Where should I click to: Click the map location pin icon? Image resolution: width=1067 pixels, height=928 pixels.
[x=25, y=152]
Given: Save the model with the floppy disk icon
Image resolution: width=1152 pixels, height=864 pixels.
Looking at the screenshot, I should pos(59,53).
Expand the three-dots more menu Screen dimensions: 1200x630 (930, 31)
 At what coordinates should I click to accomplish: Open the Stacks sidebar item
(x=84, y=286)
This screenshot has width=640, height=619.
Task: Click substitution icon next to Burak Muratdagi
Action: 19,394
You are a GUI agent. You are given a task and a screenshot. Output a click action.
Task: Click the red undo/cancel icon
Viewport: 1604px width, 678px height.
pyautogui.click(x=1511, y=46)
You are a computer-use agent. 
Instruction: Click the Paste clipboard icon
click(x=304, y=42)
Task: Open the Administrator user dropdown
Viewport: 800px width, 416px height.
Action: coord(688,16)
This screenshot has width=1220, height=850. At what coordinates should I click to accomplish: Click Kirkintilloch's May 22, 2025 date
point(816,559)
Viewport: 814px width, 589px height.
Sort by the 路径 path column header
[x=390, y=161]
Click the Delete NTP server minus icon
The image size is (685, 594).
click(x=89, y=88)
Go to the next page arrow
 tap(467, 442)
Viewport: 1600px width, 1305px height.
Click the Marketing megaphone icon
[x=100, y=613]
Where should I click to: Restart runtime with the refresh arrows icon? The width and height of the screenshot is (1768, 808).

++++++

Check each line of the listing above, and copy it if it contains the word "with".

Given: Save the model with the floppy disk icon
Where should I click to: Restart runtime with the refresh arrows icon? The width and height of the screenshot is (1768, 808).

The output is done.